I reminded myself that Charles Arrowby of The Sea, The Sea had left his seaside cottage and returned to London. Thoreau left Walden Pond after two years, two months and two days and constructed his book over years in retrospect. All the clues were there with Gauguin. Why did he need absinthe and morphine if it was paradise, why did he need to dope himself while living in oblivion? In my nights in my back room I might have listened to Proust who said “The only paradise is a paradise lost.”
I forgot all about the negative ions now, yugen, the peacock on the road who had challenged me to slow down. A week on the island felt like a month, which was both good and bad. Maybe the real idea behind paradise had been that we might stop time and never die.
Then the movie Sex and the City came to the Carmike Cinema. I went with Raven who was dressed, as usual, for a summer afternoon on the Via della Spiga. That afternoon, Raven and I wore our New York City chronic black, a kind of self-defense. Seeing the movie here in the digital calm of the Carmike with another New Yorker gave it an extra resonance. There it was, whatever its flaws, my native soil: my reservoir, my library, the night skyline with its fluorescent piercings, the Chrysler spire, the taxi drivers with turbans, the Brooklyn Bridge, the starving trees in their metal cages, shiny shopping bags with handles, hysteria, fits, the Bemelmans bar, even a few people I knew paddling hard in the rich murky “More, more how do you like it how do you like it…”broth of rampant New York pre-crisis capitalism.
Perhaps I tempted myself too much when I returned, stepping back into the former life. There were all the things we left behind—our books, our collections, little antique boxes that held nothing, rows of Edward’s unworn suits in their plastic shrouds, the long pretty evening dresses I would never wear again, jewelry that meant nothing but the past, the fancy now too tight shoes. I thought the desire for things had fallen from me. I had seen Ton Luyk’s rejection of his things. Pictures of crowded apartments in decorating magazines disgusted me—they seemed to tell me get rid of it all. And yet I could not. I was like a runaway child halfway down the road with his little bundle of treasures wondering what he has done and turning back for home.

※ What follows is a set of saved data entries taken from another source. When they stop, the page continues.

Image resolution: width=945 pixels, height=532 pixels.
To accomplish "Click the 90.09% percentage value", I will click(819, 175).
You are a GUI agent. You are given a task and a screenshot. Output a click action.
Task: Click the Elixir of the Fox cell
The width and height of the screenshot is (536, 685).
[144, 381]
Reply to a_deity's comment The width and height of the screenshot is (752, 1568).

Raven and I walked out. I was thinking of Samantha who leaves the California beach and returns to New York. Raven, already uncomfortable living in a place where facade was either obscured or totally unimportant, was quiet. She was stalking the hall of the Carmike like a catwalk, crunching popcorn underfoot. The people lined up either knew her or whispered “Who’s that?”
I tried to remember something bad about New York. Later, I looked up a review of the restaurant Momofuko Ko in New York magazine that I had tucked away to console myself:
These seats can be booked only a week in advance, and only by logging on to the Momofuko Website. The computer begins taking reservations each morning at ten o’clock, and thanks to the legions of devoted and increasingly frantic Chang groupies…they’re gone not in minutes but in seconds…So how do you crack this fiendishly egalitarian, New Age reservation system? It helps to have the services of many diligent assistants willing to peck at their keyboards like gaming zombies for an entire week.
Raven was hoping to take off sometime soon to give speeches. She told me she had come to the island to help her husband get healthy and figure out the next phase of her life. Just like the birds of the North Atlantic Flyway, she had thought of Amelia as a stopover. Perhaps there still were audiences waiting for her talks, her magic creams and the mastery of a runway strut for those random times it might be needed.
I went back and forth in full ambivalence—the movie images luring me. Perhaps, after all this time, I had only half moved down.
I had to do something, so I went home, counted and swam two hundred laps. It made me feel much better.